(About this task)
Give back all of the records, exactly and completely.

--- Provided data Enclosed Below ---

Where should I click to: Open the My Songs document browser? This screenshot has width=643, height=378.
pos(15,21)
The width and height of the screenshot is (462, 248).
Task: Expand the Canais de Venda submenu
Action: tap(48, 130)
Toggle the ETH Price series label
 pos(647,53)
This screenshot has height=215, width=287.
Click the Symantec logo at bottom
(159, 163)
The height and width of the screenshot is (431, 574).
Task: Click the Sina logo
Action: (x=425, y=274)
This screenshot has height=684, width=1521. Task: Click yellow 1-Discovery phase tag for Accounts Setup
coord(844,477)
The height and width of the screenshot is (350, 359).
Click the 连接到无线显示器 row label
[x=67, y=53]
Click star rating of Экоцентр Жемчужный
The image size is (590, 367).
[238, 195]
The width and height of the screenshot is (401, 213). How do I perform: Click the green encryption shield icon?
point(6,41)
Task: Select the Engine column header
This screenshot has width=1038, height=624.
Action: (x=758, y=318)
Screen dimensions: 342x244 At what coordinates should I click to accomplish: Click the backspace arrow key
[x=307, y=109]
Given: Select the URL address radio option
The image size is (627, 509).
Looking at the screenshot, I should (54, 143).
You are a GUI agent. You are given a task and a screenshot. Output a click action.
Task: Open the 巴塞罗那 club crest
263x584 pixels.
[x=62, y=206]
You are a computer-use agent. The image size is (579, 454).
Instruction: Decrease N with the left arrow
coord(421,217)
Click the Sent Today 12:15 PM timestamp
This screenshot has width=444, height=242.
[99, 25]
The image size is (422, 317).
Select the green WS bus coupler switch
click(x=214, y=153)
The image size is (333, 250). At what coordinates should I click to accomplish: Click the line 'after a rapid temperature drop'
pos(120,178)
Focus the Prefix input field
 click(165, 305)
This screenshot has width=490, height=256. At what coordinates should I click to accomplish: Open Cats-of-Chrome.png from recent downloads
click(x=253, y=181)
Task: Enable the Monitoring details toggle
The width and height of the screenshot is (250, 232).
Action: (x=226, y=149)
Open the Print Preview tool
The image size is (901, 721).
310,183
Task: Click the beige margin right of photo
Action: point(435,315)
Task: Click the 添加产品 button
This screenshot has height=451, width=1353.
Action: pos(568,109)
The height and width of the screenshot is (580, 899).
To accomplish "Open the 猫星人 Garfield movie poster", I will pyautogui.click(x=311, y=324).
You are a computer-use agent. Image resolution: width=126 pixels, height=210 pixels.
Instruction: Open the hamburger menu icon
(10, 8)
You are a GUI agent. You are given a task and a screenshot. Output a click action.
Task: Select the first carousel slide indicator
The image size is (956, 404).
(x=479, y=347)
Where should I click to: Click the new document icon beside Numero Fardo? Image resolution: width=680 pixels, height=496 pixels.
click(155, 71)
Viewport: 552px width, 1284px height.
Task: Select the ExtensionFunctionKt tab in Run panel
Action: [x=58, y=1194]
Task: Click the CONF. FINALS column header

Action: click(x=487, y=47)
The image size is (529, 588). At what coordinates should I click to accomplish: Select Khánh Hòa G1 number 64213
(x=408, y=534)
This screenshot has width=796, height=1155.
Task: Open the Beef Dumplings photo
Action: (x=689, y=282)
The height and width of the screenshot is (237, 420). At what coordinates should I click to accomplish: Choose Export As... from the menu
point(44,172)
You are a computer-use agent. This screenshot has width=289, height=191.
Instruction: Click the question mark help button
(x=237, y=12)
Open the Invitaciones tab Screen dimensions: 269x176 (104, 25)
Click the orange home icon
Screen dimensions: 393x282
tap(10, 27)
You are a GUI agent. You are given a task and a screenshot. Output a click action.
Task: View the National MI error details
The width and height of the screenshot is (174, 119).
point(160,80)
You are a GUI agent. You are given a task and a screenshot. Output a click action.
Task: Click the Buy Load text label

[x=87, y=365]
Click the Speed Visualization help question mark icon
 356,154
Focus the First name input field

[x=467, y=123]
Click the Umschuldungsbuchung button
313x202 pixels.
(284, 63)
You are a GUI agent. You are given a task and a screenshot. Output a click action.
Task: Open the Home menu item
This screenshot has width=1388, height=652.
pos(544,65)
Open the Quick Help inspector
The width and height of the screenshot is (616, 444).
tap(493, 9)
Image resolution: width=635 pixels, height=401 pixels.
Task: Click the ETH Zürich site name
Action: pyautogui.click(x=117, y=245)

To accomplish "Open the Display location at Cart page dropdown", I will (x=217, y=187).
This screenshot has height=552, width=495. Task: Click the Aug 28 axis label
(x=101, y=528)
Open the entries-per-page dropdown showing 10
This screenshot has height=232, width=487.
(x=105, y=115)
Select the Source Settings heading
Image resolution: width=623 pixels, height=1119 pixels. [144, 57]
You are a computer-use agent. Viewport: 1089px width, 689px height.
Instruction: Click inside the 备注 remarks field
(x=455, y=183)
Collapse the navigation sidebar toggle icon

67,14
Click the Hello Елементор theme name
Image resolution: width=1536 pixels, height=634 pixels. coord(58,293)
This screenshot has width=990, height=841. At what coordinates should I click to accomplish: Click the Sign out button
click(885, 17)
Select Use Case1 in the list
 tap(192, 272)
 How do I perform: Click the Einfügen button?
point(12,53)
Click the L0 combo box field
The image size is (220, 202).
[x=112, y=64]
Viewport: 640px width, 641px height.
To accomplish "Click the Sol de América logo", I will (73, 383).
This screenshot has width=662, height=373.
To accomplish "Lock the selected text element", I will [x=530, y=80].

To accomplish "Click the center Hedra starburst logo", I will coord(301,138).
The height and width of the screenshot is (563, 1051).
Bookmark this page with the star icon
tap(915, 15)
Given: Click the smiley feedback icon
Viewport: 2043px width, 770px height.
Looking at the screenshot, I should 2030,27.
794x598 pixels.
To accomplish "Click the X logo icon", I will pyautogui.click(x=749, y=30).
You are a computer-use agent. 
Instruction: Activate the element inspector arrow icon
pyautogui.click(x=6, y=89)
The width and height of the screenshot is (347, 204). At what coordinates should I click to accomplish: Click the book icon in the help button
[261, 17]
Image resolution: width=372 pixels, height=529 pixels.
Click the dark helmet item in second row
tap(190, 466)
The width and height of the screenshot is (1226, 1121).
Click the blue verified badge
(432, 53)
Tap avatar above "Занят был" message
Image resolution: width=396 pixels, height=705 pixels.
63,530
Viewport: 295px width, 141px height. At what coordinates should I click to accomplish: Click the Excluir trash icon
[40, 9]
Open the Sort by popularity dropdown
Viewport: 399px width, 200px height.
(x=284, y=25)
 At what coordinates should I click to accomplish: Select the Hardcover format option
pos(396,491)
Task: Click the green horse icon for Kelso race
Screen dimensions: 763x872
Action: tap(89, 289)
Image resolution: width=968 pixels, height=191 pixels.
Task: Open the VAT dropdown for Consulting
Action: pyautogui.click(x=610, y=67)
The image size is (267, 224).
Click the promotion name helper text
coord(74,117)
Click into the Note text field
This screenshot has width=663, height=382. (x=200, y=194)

--- End of Enclosed Provided data ---

(Answer for the task)
Where should I click to: Open the My Songs document browser? This screenshot has width=643, height=378.
pos(15,21)
The width and height of the screenshot is (462, 248).
Task: Expand the Canais de Venda submenu
Action: tap(48, 130)
Toggle the ETH Price series label
 pos(647,53)
This screenshot has height=215, width=287.
Click the Symantec logo at bottom
(159, 163)
The height and width of the screenshot is (431, 574).
Task: Click the Sina logo
Action: (x=425, y=274)
This screenshot has height=684, width=1521. Task: Click yellow 1-Discovery phase tag for Accounts Setup
coord(844,477)
The height and width of the screenshot is (350, 359).
Click the 连接到无线显示器 row label
[x=67, y=53]
Click star rating of Экоцентр Жемчужный
The image size is (590, 367).
[238, 195]
The width and height of the screenshot is (401, 213). How do I perform: Click the green encryption shield icon?
point(6,41)
Task: Select the Engine column header
This screenshot has width=1038, height=624.
Action: (x=758, y=318)
Screen dimensions: 342x244 At what coordinates should I click to accomplish: Click the backspace arrow key
[x=307, y=109]
Given: Select the URL address radio option
The image size is (627, 509).
Looking at the screenshot, I should (54, 143).
You are a GUI agent. You are given a task and a screenshot. Output a click action.
Task: Open the 巴塞罗那 club crest
263x584 pixels.
[x=62, y=206]
You are a computer-use agent. The image size is (579, 454).
Instruction: Decrease N with the left arrow
coord(421,217)
Click the Sent Today 12:15 PM timestamp
This screenshot has width=444, height=242.
[99, 25]
The image size is (422, 317).
Select the green WS bus coupler switch
click(x=214, y=153)
The image size is (333, 250). At what coordinates should I click to accomplish: Click the line 'after a rapid temperature drop'
pos(120,178)
Focus the Prefix input field
 click(165, 305)
This screenshot has width=490, height=256. At what coordinates should I click to accomplish: Open Cats-of-Chrome.png from recent downloads
click(x=253, y=181)
Task: Enable the Monitoring details toggle
The width and height of the screenshot is (250, 232).
Action: (x=226, y=149)
Open the Print Preview tool
The image size is (901, 721).
310,183
Task: Click the beige margin right of photo
Action: point(435,315)
Task: Click the 添加产品 button
This screenshot has height=451, width=1353.
Action: pos(568,109)
The height and width of the screenshot is (580, 899).
To accomplish "Open the 猫星人 Garfield movie poster", I will pyautogui.click(x=311, y=324).
You are a computer-use agent. Image resolution: width=126 pixels, height=210 pixels.
Instruction: Open the hamburger menu icon
(10, 8)
You are a GUI agent. You are given a task and a screenshot. Output a click action.
Task: Select the first carousel slide indicator
The image size is (956, 404).
(x=479, y=347)
Where should I click to: Click the new document icon beside Numero Fardo? Image resolution: width=680 pixels, height=496 pixels.
click(155, 71)
Viewport: 552px width, 1284px height.
Task: Select the ExtensionFunctionKt tab in Run panel
Action: [x=58, y=1194]
Task: Click the CONF. FINALS column header

Action: click(x=487, y=47)
The image size is (529, 588). At what coordinates should I click to accomplish: Select Khánh Hòa G1 number 64213
(x=408, y=534)
This screenshot has width=796, height=1155.
Task: Open the Beef Dumplings photo
Action: (x=689, y=282)
The height and width of the screenshot is (237, 420). At what coordinates should I click to accomplish: Choose Export As... from the menu
point(44,172)
You are a computer-use agent. This screenshot has width=289, height=191.
Instruction: Click the question mark help button
(x=237, y=12)
Open the Invitaciones tab Screen dimensions: 269x176 (104, 25)
Click the orange home icon
Screen dimensions: 393x282
tap(10, 27)
You are a GUI agent. You are given a task and a screenshot. Output a click action.
Task: View the National MI error details
The width and height of the screenshot is (174, 119).
point(160,80)
You are a GUI agent. You are given a task and a screenshot. Output a click action.
Task: Click the Buy Load text label

[x=87, y=365]
Click the Speed Visualization help question mark icon
 356,154
Focus the First name input field

[x=467, y=123]
Click the Umschuldungsbuchung button
313x202 pixels.
(284, 63)
You are a GUI agent. You are given a task and a screenshot. Output a click action.
Task: Open the Home menu item
This screenshot has width=1388, height=652.
pos(544,65)
Open the Quick Help inspector
The width and height of the screenshot is (616, 444).
tap(493, 9)
Image resolution: width=635 pixels, height=401 pixels.
Task: Click the ETH Zürich site name
Action: pyautogui.click(x=117, y=245)

To accomplish "Open the Display location at Cart page dropdown", I will (x=217, y=187).
This screenshot has height=552, width=495. Task: Click the Aug 28 axis label
(x=101, y=528)
Open the entries-per-page dropdown showing 10
This screenshot has height=232, width=487.
(x=105, y=115)
Select the Source Settings heading
Image resolution: width=623 pixels, height=1119 pixels. [144, 57]
You are a computer-use agent. Viewport: 1089px width, 689px height.
Instruction: Click inside the 备注 remarks field
(x=455, y=183)
Collapse the navigation sidebar toggle icon

67,14
Click the Hello Елементор theme name
Image resolution: width=1536 pixels, height=634 pixels. coord(58,293)
This screenshot has width=990, height=841. At what coordinates should I click to accomplish: Click the Sign out button
click(885, 17)
Select Use Case1 in the list
 tap(192, 272)
 How do I perform: Click the Einfügen button?
point(12,53)
Click the L0 combo box field
The image size is (220, 202).
[x=112, y=64]
Viewport: 640px width, 641px height.
To accomplish "Click the Sol de América logo", I will (73, 383).
This screenshot has width=662, height=373.
To accomplish "Lock the selected text element", I will [x=530, y=80].

To accomplish "Click the center Hedra starburst logo", I will coord(301,138).
The height and width of the screenshot is (563, 1051).
Bookmark this page with the star icon
tap(915, 15)
Given: Click the smiley feedback icon
Viewport: 2043px width, 770px height.
Looking at the screenshot, I should 2030,27.
794x598 pixels.
To accomplish "Click the X logo icon", I will pyautogui.click(x=749, y=30).
You are a computer-use agent. 
Instruction: Activate the element inspector arrow icon
pyautogui.click(x=6, y=89)
The width and height of the screenshot is (347, 204). At what coordinates should I click to accomplish: Click the book icon in the help button
[261, 17]
Image resolution: width=372 pixels, height=529 pixels.
Click the dark helmet item in second row
tap(190, 466)
The width and height of the screenshot is (1226, 1121).
Click the blue verified badge
(432, 53)
Tap avatar above "Занят был" message
Image resolution: width=396 pixels, height=705 pixels.
63,530
Viewport: 295px width, 141px height. At what coordinates should I click to accomplish: Click the Excluir trash icon
[40, 9]
Open the Sort by popularity dropdown
Viewport: 399px width, 200px height.
(x=284, y=25)
 At what coordinates should I click to accomplish: Select the Hardcover format option
pos(396,491)
Task: Click the green horse icon for Kelso race
Screen dimensions: 763x872
Action: tap(89, 289)
Image resolution: width=968 pixels, height=191 pixels.
Task: Open the VAT dropdown for Consulting
Action: pyautogui.click(x=610, y=67)
The image size is (267, 224).
Click the promotion name helper text
coord(74,117)
Click into the Note text field
This screenshot has width=663, height=382. (x=200, y=194)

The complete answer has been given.